The last part of the section we have read tonight, moves on to promise that even when the going gets really tough we should still hold on to faith in God’s compassion. Like Pollyanna, the psalmist doesn’t deny that bad things happen; instead, he asserts that we should go on trusting God to help us even when bad things happen. There is still reason to be glad even when we are stumbling, when we are bowed down with worries or pain or stress. This is precisely the moment when we need to raise our eyes in hope to God, expecting his support, his out-stretched hand, his favour. For, says the psalmist, it is in God’s nature to uphold those who are falling, to raise up those who are bowed down, to show favour to those who are in genuine need, to act justly and with kindness.
This psalm is in today’s lectionary because of verse 15, ‘you give them their food when it is due’. It links with the Gospel reading, which is The Feeding of the 5,000, but raises precisely the same questions. How can we go on trusting that God will provide in a world where starvation and malnutrition, disaster and conflict are never out of the headlines? Is it absurdly optimistic to go on believing that God will satisfy the needs of every living thing?
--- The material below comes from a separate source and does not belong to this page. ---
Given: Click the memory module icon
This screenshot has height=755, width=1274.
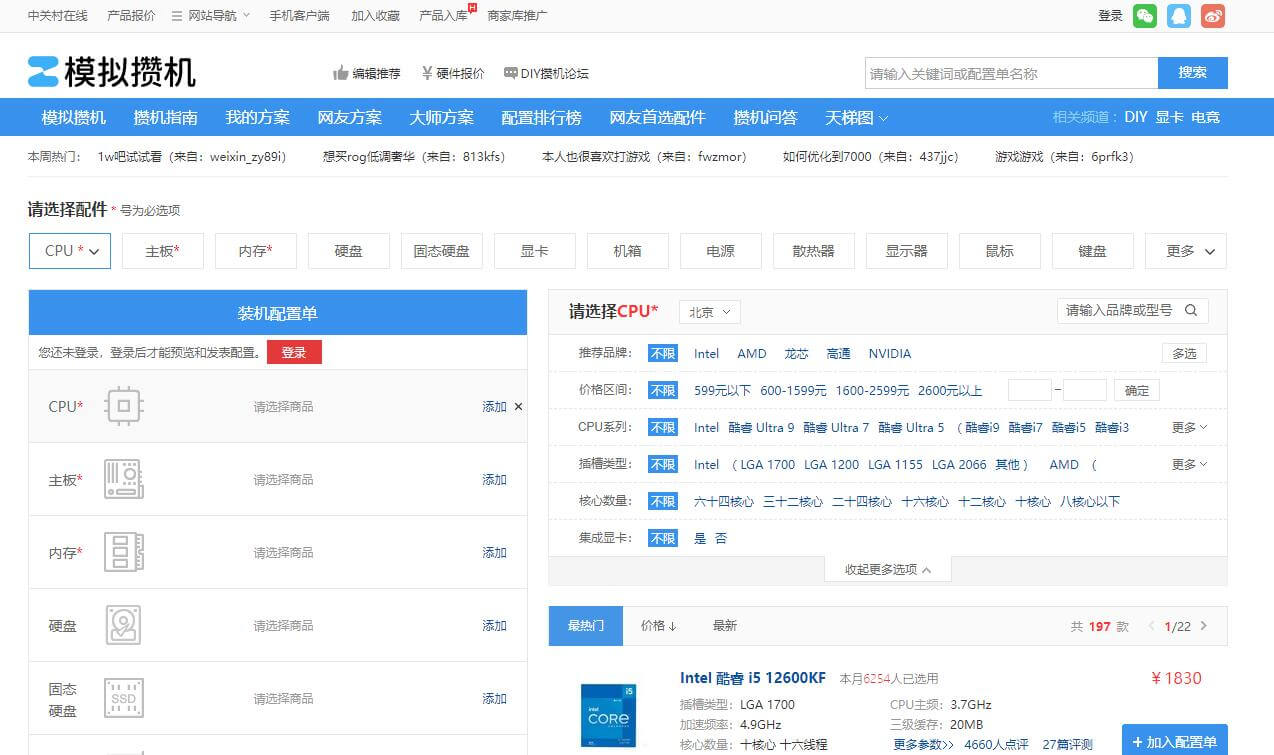Looking at the screenshot, I should (x=124, y=552).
It could easily seem so, but what the psalmist is asserting is that - however contrary appearances may seem - God is unchanging and ever-faithful. His nature is to be compassionate and he keeps faith with us. He is just in all his ways, kind in all his doings and near to all who call on him. Sometimes, says the psalmist, we just have to keep on saying this, even when we could easily give way to doubt and despair. We have to keep on hoping, because it’s true.
Maybe, in the end, there is something Pollyannaish - in the worst sense of that word - in the psalmist’s relentless and unexplained optimism. He or she continues to believe in God’s loving kindness without any concincing reason - just because of a gut feeling that it’s true. But the psalmist’s instinct is ultimately vindicated, for Christians, by the incarnation and especially by the cross. Here is the evidence for God’s enduring love and power which the psalmist could not provide. I pray, says the writer of Ephesians chapter 3, that you may have the power to comprehend, with all believers, what is the breadth and length and height and depth, of Christ’s love, and to know it though it is beyond knowledge.
The ultimate reason to be glad is that even when things going horribly wrong God is near to us in Jesus. His kindness, compassion, justice and love are constantly affirmed by his willingness to share our life and death. Even when creation falters, the cross speaks of the glory of his kingdom and tells of his enduring power over evil and suffering. So let us continue to make known God’s might deeds and be glad.